_DESCRIZIONE DEL PROBLEMA:_ Nel testo sui beni confiscati a Terranuova Bracciolini, a chi è stato intitolato il capannone artigianale?

_TESTO:_

········

Trovare l’alba dentro l’imbrunire
Una bellissima giornata di sole ha accompagnato sabato 20 gennaio a Terranuova Bracciolini (AR) la cerimonia dell’inaugurazione dei lavori di ristrutturazione dei due beni confiscati a Giuseppe Priolo, un uomo legato alla famiglia dei Piromalli boss della ‘Ndrangheta.
I due beni, una villetta a schiera e un capannone artigianale, sono stati destinati la prima alle emergenze abitative, il secondo a deposito dei mezzi e archivio dell’amministrazione comunale.
La villetta è stata intitolata alla famiglia Nencioni (papà Fabrizio, mamma Angela, le figlie Nadia e Caterina) uccise dallo scoppio di una bomba in via dei Georgofili la notte tra il 26 e il 27 maggio 1993, il capannone a Giuseppe Valarioti, un consigliere comunale del PCI calabrese prima vittima politica della ‘ndrangheta ucciso a Nicotera l’11 giugno 1980.
Una bellissima giornata dove tante persone hanno voluto essere presenti. Tra di loro, oltre alle autorità locali, anche tanti giovani e studenti, nel segno di una comunità che rifiuta ogni fenomeno di infiltrazione mafiosa nel nostro territorio.
Molto belle sono state le parole del Sindaco di Terranuova Bracciolini Sergio Chienni che davanti all’ingresso della villetta nella frazione delle Ville, ha ricordato la sua esperienza di ragazzo che ha partecipato a un campo di Libera: “Era il 2007 e io giovane scout ho avuto la fortuna di vivere l’esperienza di un campo a Polistena alla Valle del Marro, dove ho imparato a conoscere cosa vuol dire combatterre le mafie. Oggi dopo un percorso duro, difficile, durato anni dal momento in cui questi immobili ci sono stati assegnati, siamo qui come comunità ad intitolare e restituire all’utilizzo pubblico beni prima gestiti attraverso l’illegalità. Un segno di speranza e di affermazione dei valori delle nostre istituzioni.“
Un momento importante per fare memoria, ricordando le vittime innocenti delle mafie alle quali sono stati intitolati i due beni confiscati.
Come dice molto bene Nando dalla Chiesa nel suo bellissimo libro “La legalità è sentimento” la memoria non racconta, ma spiega: “la memoria ha una forza straordinaria. Congiunge il sentimento e la ragione, gli stadi della vita, le generazioni. Inchioda alle responsabilità”.
Parole forti che ci danno il senso di come fare memoria abbia la forza di entrare nella nostra vita e cambiarla, perchè ci spinge, attraverso la conoscenza che penetra nella nostra coscienza, a decidere da che parte stare.
In queste parole sta il senso del nostro aver ricordato davanti alla villetta a loro intestata Fabrizio Nencioni, sua moglie Angela Fiume, le figlie Nadia e Caterina e nel capannone a lui intestato Giuseppe Valarioti. In entrambi i casi alla presenza dei loro familiari, venuti appositamente dalla più vicina Firenze e dalla lontana Calabria.

········

_DATI DISPONIBILI:_
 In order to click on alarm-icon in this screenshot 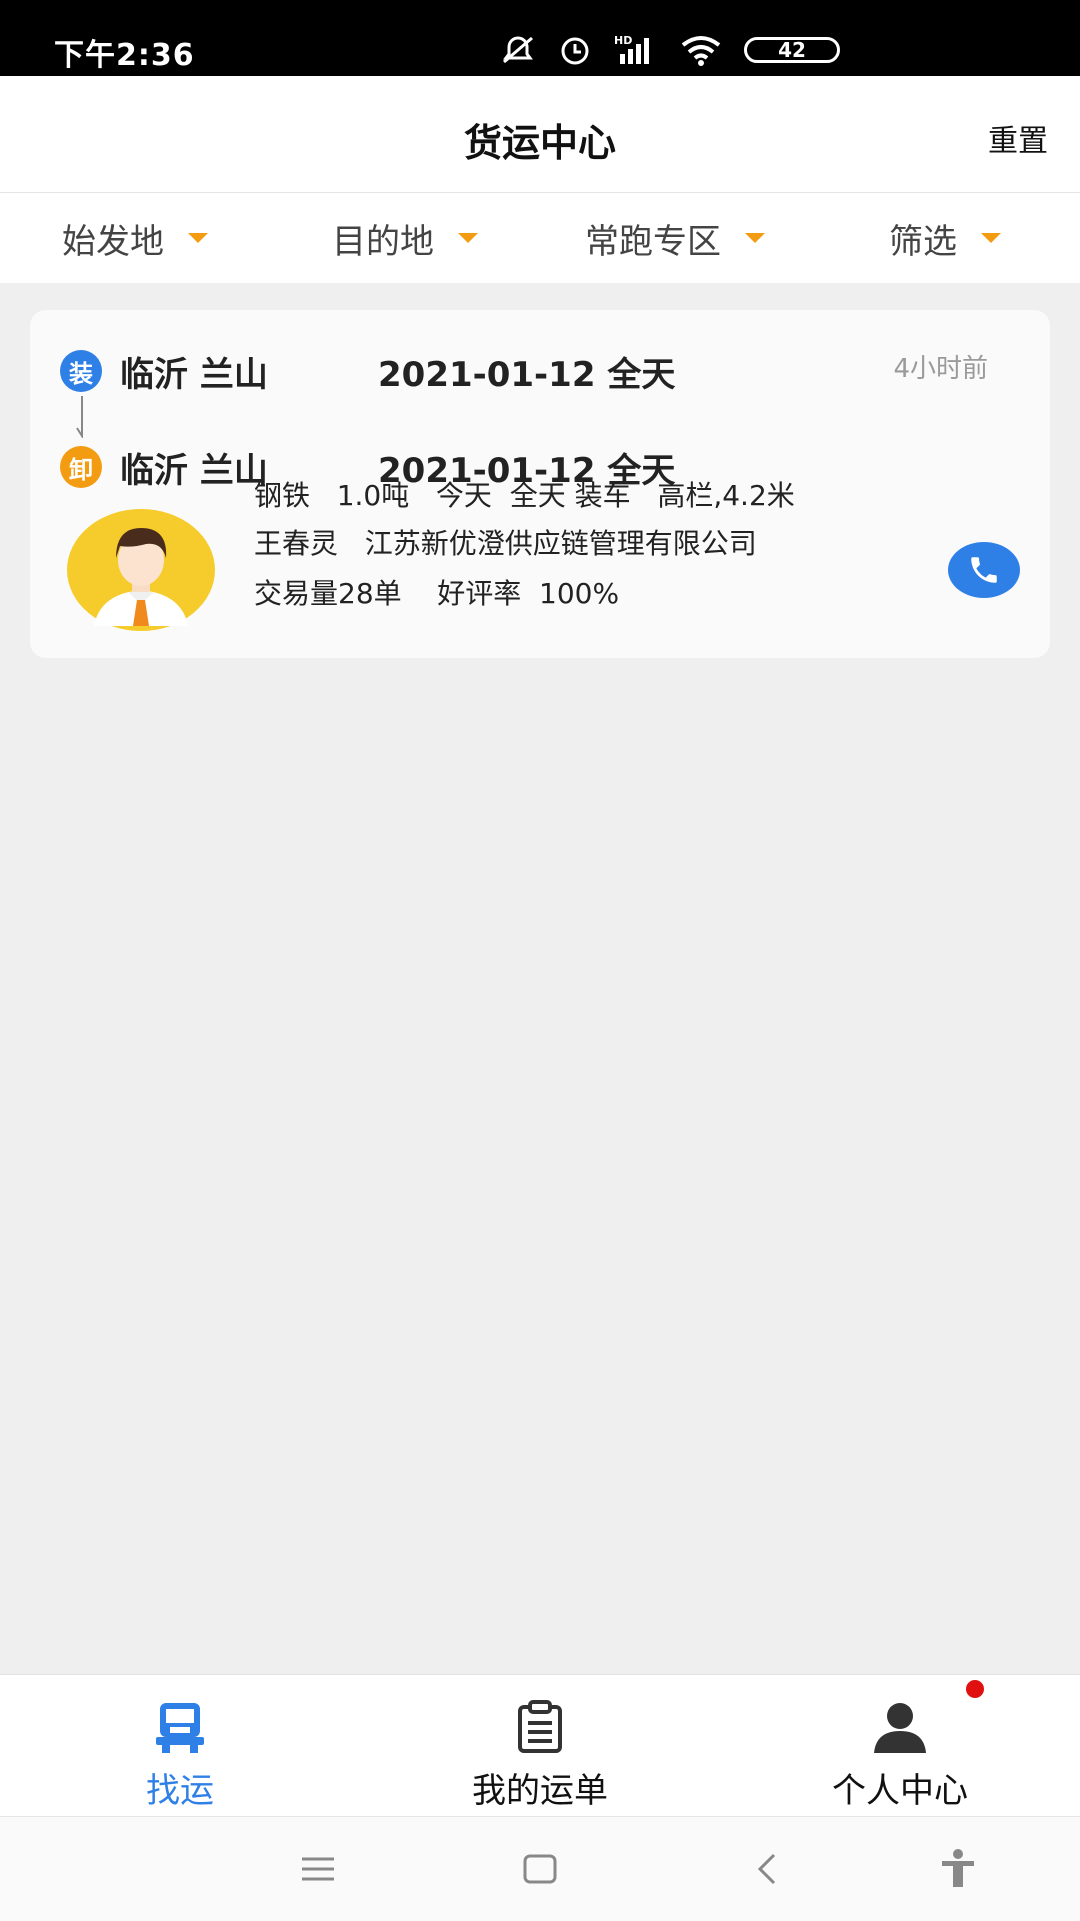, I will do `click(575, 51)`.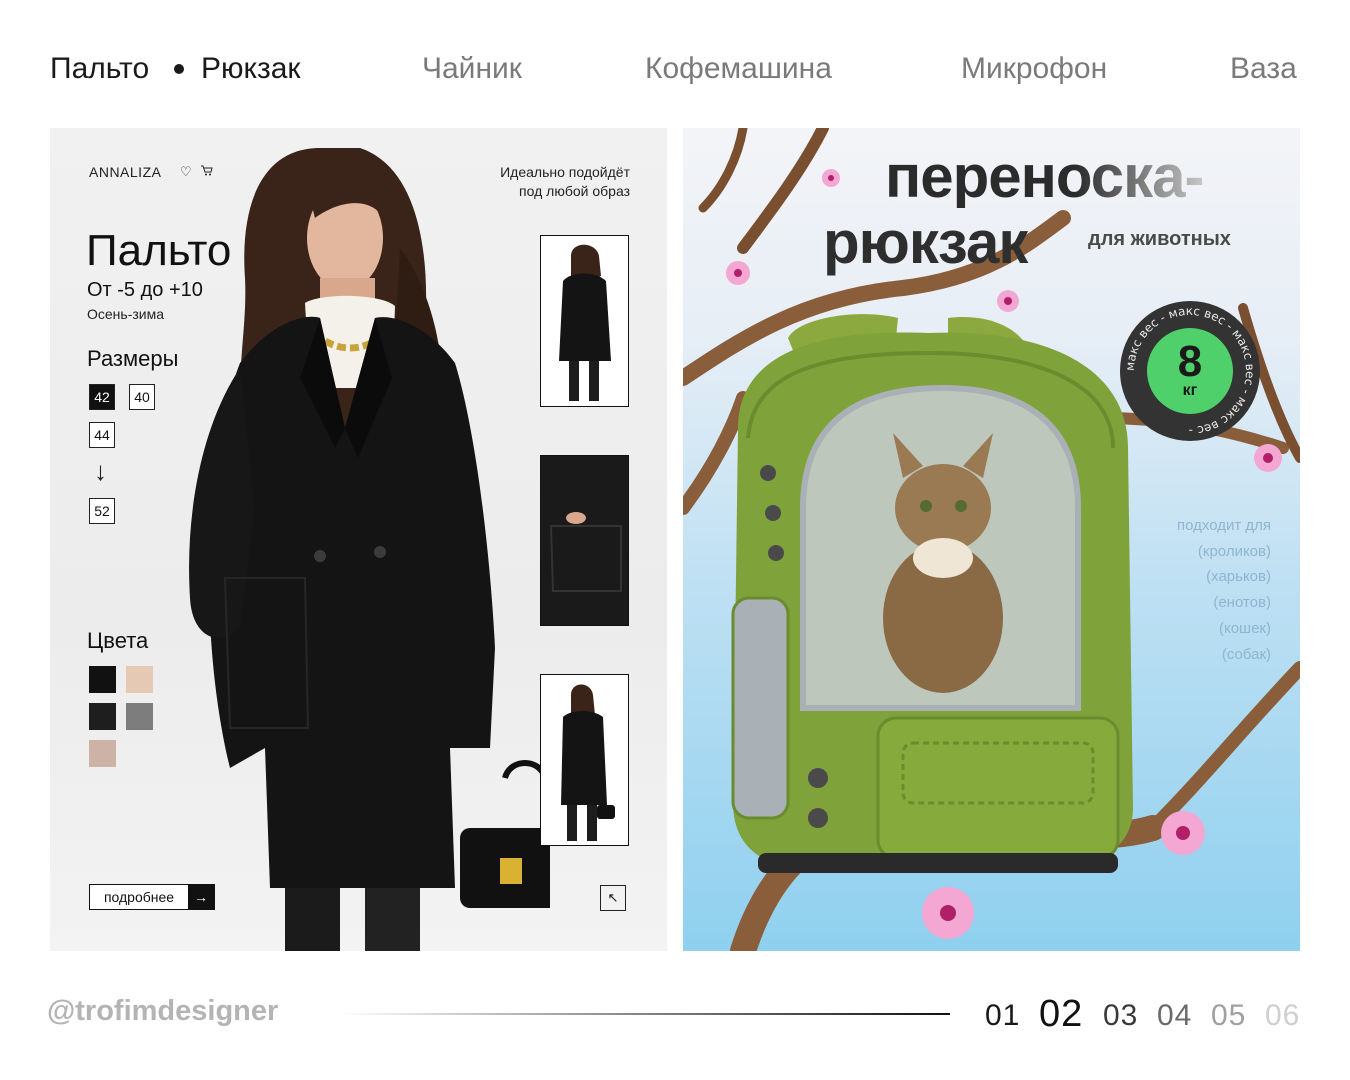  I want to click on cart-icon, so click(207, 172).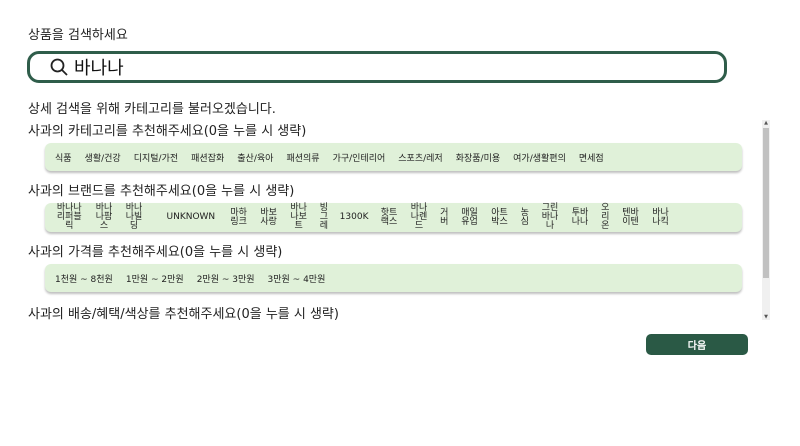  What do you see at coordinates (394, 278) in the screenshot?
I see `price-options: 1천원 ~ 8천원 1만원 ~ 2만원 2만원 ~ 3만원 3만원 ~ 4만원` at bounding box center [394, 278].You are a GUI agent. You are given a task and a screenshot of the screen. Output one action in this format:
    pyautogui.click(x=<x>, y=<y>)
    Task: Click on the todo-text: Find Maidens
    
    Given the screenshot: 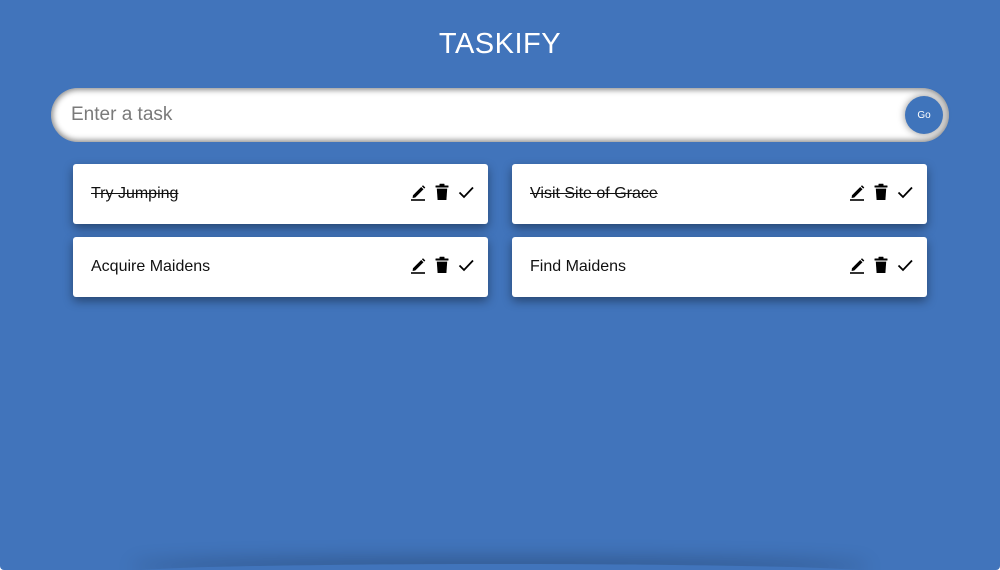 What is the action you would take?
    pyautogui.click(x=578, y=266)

········

_LA TUA SOLUZIONE:_ A Giuseppe Valarioti, consigliere comunale del PCI calabrese e prima vittima politica della 'ndrangheta, ucciso a Nicotera l'11 giugno 1980.